The public response was positive since my approach allowed, and invited, consideration of the Spitfire from a design point of view, and as an intelligent structural solution to the problem of speed and performance.
The bare metal presentation also encouraged a link to the comparatively little-known story of Spitfire production. Hence the constituent parts of the fuselage and so on could be connected by the visitor to actual workers handling and assembling these components seen in contemporary photographs at the original Southampton factory sites and later at the new mass production plant at Castle Bromwich near Birmingham.
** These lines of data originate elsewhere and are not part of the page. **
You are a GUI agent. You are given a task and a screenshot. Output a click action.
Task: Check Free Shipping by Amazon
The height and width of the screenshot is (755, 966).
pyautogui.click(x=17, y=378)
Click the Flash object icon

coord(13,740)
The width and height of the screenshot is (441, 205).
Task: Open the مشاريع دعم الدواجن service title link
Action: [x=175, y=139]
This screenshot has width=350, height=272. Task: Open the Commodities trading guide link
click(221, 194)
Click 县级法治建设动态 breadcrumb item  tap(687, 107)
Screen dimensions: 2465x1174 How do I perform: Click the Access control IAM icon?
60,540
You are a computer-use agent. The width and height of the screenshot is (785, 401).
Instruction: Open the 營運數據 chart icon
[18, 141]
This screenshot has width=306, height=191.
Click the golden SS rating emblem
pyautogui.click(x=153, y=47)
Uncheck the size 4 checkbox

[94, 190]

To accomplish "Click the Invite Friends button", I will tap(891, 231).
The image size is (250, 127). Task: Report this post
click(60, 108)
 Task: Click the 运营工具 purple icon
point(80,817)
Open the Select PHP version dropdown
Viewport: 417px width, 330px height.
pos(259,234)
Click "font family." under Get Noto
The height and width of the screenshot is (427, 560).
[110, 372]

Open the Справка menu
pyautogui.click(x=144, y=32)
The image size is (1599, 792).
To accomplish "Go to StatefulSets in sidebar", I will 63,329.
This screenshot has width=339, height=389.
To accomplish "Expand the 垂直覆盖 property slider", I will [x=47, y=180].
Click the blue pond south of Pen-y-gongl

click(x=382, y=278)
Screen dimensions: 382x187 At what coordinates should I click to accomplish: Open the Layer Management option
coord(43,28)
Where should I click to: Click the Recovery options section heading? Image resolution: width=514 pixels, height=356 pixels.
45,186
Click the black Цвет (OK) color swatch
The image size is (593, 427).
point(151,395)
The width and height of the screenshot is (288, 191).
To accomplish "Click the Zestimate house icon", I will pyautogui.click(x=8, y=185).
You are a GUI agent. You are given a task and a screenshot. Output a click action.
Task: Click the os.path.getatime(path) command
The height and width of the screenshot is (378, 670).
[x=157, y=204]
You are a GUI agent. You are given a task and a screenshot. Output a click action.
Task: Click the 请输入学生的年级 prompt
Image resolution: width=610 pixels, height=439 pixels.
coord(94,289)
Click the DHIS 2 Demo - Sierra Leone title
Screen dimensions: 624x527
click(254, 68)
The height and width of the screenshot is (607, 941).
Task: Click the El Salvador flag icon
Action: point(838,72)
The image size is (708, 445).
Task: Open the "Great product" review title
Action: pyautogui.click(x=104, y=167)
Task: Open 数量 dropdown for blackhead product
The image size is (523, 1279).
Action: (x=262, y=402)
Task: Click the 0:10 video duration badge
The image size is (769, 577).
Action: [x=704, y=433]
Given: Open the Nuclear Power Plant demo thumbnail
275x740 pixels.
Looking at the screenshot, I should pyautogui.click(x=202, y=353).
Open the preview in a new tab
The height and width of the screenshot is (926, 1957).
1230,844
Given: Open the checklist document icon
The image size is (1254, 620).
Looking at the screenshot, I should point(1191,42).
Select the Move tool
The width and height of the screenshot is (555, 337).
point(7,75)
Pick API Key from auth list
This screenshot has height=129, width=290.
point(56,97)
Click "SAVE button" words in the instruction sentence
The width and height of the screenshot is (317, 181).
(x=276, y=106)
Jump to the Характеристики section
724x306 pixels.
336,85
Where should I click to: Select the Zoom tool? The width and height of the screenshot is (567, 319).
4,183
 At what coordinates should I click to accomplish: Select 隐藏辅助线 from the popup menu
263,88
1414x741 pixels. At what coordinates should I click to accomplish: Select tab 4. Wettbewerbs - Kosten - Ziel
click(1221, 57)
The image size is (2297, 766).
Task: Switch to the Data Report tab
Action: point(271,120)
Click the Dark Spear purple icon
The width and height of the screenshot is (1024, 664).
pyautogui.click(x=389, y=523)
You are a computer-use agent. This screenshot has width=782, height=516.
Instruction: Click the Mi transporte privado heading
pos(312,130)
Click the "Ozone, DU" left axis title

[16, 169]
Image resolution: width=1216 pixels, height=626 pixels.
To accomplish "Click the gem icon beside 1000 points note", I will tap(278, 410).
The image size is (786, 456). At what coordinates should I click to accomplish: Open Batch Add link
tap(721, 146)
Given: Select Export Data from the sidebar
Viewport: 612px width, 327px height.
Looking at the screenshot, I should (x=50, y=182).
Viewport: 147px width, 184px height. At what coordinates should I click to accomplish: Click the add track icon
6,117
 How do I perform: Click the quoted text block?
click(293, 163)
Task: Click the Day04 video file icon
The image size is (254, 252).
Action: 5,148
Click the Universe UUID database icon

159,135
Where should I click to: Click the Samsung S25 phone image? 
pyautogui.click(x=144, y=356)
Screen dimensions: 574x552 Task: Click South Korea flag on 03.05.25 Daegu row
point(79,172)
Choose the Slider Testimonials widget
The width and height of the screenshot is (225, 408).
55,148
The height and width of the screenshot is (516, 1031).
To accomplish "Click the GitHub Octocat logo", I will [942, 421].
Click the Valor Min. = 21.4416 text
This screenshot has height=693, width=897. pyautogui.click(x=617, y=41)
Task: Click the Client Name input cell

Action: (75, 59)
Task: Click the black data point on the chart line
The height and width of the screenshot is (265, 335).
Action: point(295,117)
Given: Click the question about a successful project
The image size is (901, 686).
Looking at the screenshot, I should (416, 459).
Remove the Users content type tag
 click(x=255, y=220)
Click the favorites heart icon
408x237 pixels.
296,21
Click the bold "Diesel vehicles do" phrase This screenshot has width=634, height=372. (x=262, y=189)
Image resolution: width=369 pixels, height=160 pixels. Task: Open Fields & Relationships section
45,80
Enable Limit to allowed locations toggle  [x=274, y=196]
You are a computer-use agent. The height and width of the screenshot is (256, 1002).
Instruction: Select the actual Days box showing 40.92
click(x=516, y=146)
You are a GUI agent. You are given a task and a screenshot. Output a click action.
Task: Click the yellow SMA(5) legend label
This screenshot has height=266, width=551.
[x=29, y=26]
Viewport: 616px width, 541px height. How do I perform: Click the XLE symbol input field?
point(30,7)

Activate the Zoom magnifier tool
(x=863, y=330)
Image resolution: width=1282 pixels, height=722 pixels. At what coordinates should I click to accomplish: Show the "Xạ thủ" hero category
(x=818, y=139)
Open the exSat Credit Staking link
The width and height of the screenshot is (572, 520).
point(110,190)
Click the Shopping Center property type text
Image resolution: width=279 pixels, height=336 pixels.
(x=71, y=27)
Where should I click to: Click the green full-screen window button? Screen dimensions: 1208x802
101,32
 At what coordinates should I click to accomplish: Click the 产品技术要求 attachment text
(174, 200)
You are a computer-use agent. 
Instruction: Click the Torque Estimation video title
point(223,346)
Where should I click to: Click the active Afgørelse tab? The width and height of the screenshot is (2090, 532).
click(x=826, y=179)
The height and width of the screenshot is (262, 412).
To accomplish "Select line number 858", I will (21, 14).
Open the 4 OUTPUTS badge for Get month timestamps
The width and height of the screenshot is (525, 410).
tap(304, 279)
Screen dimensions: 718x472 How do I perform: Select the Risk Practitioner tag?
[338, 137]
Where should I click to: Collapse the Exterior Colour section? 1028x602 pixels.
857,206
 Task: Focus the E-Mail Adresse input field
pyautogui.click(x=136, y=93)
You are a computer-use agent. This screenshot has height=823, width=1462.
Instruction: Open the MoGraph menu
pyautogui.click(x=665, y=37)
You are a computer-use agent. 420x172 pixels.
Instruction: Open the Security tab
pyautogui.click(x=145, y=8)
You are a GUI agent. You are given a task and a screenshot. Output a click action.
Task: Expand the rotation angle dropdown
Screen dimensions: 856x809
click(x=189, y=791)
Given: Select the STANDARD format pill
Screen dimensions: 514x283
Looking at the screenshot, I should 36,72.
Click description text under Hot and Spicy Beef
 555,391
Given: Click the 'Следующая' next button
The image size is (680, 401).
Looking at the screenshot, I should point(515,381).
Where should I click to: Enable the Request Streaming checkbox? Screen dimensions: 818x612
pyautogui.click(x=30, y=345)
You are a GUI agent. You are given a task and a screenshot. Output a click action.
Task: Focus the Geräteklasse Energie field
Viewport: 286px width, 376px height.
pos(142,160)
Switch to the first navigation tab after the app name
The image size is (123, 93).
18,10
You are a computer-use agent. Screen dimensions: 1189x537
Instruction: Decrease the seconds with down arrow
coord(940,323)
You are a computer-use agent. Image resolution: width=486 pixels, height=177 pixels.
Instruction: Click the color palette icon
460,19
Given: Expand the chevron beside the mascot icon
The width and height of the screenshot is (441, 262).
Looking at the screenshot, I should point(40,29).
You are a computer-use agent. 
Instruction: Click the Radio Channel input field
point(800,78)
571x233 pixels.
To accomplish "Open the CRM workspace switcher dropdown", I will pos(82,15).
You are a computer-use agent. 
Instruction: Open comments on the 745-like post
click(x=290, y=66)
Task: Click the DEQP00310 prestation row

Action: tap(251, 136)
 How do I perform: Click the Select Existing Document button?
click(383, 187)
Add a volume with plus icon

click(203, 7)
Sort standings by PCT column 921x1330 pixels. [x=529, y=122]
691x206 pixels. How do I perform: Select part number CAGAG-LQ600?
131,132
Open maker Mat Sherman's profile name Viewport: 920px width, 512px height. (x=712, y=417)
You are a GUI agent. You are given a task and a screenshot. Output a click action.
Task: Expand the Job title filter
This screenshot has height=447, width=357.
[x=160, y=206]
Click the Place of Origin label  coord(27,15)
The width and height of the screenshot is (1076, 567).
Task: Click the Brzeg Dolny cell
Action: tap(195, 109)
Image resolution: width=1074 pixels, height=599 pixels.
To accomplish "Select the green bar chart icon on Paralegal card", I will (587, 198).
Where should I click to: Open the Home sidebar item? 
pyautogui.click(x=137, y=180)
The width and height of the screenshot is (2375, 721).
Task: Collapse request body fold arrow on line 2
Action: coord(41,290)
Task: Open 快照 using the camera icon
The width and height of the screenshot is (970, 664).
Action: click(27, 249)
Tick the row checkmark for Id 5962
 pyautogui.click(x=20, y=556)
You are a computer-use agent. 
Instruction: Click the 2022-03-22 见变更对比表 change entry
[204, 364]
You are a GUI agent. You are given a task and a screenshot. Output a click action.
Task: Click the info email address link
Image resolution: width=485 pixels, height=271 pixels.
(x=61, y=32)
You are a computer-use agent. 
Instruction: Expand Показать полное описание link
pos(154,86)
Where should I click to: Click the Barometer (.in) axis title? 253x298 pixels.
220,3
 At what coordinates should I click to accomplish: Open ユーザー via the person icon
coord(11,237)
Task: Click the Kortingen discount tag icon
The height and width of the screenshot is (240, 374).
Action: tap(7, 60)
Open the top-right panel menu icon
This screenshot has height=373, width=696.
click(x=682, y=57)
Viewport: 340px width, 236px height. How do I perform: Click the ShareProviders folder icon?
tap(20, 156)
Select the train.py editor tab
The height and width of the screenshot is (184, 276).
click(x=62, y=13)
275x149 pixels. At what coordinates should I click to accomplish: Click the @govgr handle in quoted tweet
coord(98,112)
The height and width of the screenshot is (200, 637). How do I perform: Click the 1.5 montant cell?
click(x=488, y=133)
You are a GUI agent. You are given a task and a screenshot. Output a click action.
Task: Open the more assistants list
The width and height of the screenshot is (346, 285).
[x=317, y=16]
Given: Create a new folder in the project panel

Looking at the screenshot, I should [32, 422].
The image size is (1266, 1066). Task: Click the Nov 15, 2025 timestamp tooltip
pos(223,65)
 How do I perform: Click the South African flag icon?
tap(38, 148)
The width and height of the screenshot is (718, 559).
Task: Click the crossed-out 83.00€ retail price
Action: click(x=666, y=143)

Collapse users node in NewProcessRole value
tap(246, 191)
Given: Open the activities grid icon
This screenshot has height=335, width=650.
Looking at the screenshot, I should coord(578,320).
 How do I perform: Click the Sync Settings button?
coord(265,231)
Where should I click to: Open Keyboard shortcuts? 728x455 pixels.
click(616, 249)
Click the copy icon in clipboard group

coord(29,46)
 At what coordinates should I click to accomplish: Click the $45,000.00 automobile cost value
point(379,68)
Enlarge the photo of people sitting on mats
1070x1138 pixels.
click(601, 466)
The project included research into contemporary film, including the period gem shown on the gallery, Jane Brown Changes her Job (starring Anne Firth), produced by the Ministry of Labour to encourage women to re-train from secretarial and other jobs to become aircraft assemblers. My research for this project also extended to personal stories of Castle Bromwich assembly girls, and to the remarkably diverse range of pilots from the West Indies, India and other parts of the Commonwealth that also came to fly the Spitfire.
A particular strength of the exhibition was that much of the supporting memorabilia were the personal property of people who had been associated with the aircraft. The assembly of smaller artefacts therefore represented a genuine 'popular history' rather than an 'institutional' or 'museum' history.